Among the lines below, take the one holding "View all 17 providers + (54, 2112)", the one holding "The Ohio State University (385, 2366)", and all lines between them. Set them down exactly.

[[ RECORDS FOR PROCESSING, beginning ]]

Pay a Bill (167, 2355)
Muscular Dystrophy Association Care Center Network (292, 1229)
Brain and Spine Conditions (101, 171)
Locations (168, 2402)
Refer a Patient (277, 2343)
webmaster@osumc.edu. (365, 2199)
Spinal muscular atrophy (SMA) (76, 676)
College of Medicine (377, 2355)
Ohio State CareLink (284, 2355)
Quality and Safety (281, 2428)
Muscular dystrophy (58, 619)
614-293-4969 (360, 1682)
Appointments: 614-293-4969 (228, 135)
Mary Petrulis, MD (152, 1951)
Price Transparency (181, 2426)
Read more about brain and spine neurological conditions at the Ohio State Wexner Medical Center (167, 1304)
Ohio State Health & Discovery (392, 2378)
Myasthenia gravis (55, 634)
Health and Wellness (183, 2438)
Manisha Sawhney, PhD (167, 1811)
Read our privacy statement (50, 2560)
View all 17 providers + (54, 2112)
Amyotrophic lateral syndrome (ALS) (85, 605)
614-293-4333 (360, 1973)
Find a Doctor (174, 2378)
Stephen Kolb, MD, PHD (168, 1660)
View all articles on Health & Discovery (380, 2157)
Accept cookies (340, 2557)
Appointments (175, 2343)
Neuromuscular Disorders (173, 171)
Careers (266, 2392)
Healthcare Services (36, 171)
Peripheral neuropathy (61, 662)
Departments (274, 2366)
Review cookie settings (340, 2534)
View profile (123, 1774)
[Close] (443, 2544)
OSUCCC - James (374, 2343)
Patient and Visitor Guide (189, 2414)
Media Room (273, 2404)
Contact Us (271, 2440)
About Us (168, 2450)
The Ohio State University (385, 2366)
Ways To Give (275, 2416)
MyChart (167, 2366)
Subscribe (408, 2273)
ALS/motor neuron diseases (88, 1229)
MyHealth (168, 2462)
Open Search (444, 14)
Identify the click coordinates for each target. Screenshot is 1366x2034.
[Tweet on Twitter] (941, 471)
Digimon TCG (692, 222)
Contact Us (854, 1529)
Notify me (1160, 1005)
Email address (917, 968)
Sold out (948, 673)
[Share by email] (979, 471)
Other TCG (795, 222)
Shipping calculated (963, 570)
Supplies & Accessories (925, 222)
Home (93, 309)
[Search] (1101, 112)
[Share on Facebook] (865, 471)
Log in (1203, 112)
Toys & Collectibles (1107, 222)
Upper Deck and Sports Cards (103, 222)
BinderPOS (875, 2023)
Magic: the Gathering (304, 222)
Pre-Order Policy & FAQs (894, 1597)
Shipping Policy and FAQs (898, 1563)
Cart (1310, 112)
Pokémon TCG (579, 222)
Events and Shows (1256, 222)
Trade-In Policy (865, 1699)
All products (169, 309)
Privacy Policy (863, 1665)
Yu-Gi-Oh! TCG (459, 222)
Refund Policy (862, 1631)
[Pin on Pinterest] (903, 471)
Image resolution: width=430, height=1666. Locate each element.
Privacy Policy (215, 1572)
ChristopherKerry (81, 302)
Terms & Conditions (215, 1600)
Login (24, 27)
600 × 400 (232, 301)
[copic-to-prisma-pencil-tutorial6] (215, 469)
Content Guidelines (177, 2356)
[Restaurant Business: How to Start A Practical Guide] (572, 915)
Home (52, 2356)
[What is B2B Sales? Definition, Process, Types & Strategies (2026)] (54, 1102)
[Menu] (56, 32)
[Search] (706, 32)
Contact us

[[ RECORDS FOR PROCESSING, end ]]

■ **RESPONSE**
View all 17 providers + (54, 2112)
Amyotrophic lateral syndrome (ALS) (85, 605)
614-293-4333 (360, 1973)
Find a Doctor (174, 2378)
Stephen Kolb, MD, PHD (168, 1660)
View all articles on Health & Discovery (380, 2157)
Accept cookies (340, 2557)
Appointments (175, 2343)
Neuromuscular Disorders (173, 171)
Careers (266, 2392)
Healthcare Services (36, 171)
Peripheral neuropathy (61, 662)
Departments (274, 2366)
Review cookie settings (340, 2534)
View profile (123, 1774)
[Close] (443, 2544)
OSUCCC - James (374, 2343)
Patient and Visitor Guide (189, 2414)
Media Room (273, 2404)
Contact Us (271, 2440)
About Us (168, 2450)
The Ohio State University (385, 2366)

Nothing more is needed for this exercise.